Retrieval And Analysis Of High-speed Signals For The Implementation Of Linear Optical Sampling

For Internet-based information society, the multimedia services become more and more diversified and increase rapidly, and various new applications are emerging nowadays. Therefore, fiber optical telecommunication network faces great pressure and challenges. Since the advanced modulation format is helpful to enhance the spectral efficiency of coherent fiber optical transmission, due to its higher receiver sensitivity and large transmission capacity. Consequently, how to characterize and monitor high speed optical signal is critical to ensure the reliability of fiber optical transmission. Linear optical sampling is verified to be an effective technique to monitor the amplitude, polarization and phase information of high-speed optical signal. In particular, the sampling process is transferred from the electrical domain to the optical domain, which is believed to be an effective technique to characterize the quality of advanced modulation format for high-speed optical signal.In this thesis, we first explain the operation principle of linear optical sampling, and investigate the individual module of digital signal processing(DSP) algorithm.
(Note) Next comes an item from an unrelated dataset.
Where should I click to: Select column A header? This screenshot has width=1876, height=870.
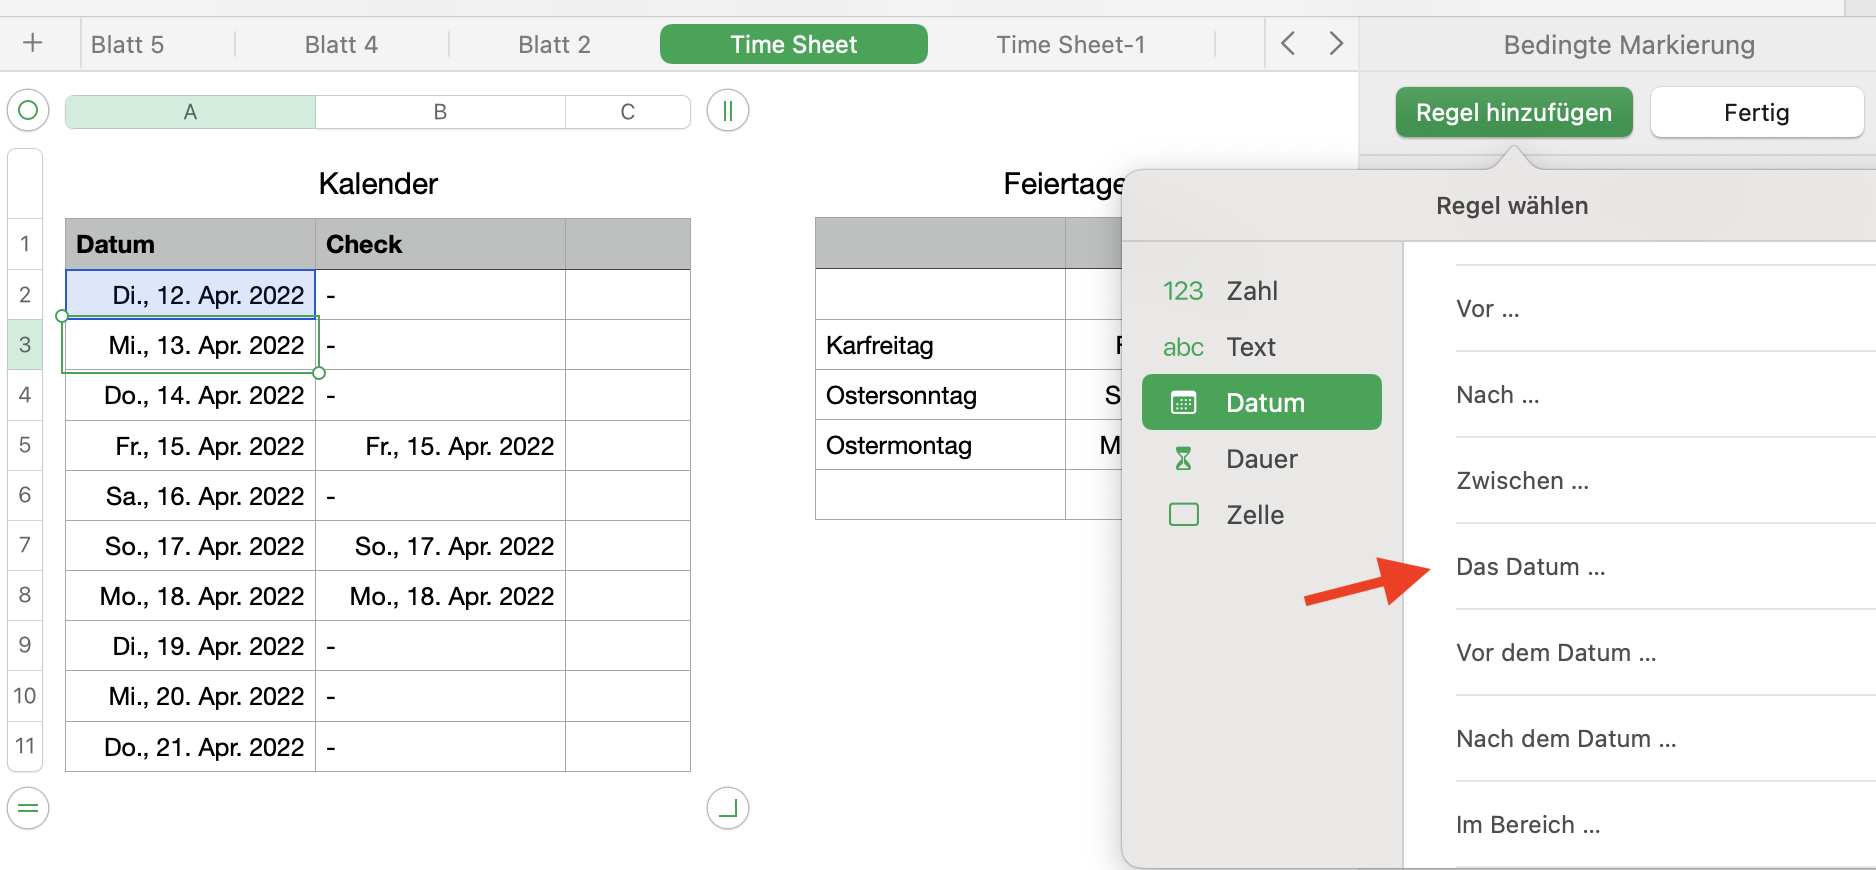[190, 112]
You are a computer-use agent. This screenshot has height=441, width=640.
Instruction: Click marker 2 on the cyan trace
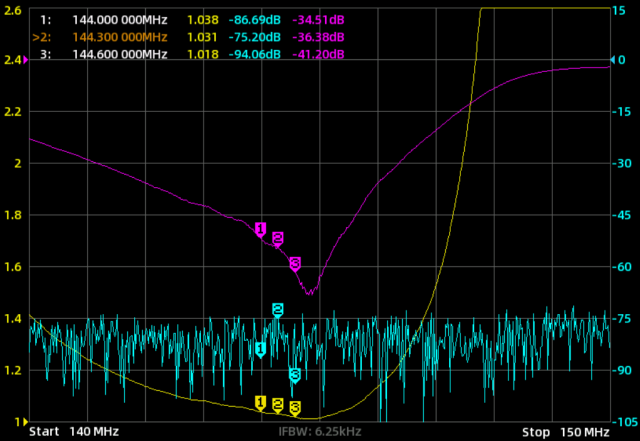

Then, we take special efforts to investigate modules of the carrier frequency offset estimation(FOE) and carrier phase recovery(CPR) algorithm. After theoretical simulation, we find that there exists a trade-off relationship between the repetition rate of optical sampling pulse and the linewidth of high speed signal under test. In particular, for the quadrature phase shift keying(QPSK) signal, when the ratio of the linewidth of signal under test with the repetition rate of the optical sampling pulse is less than 31.5 10??, the phase noise induced performance degradation can be reasonably ignored. Meanwhile, we also describe software synchronization procedures for linear optical sampling in details, and carry out the simulation for eye reconstruction algorithm.Finally, we use an optical sampling pulse with a repetition rate of 95.984 MHz, and carry out optical linear sampling to a 10.559 Gbaud BPSK and QPSK signal with a linewidth less than 100 kHz. Using the proposed algorithm, we can successfully recover the eye diagrams and constellation of the signal under test, which verifies the feasibility of the retrieval and analysis algorithm for high-speed optical signal.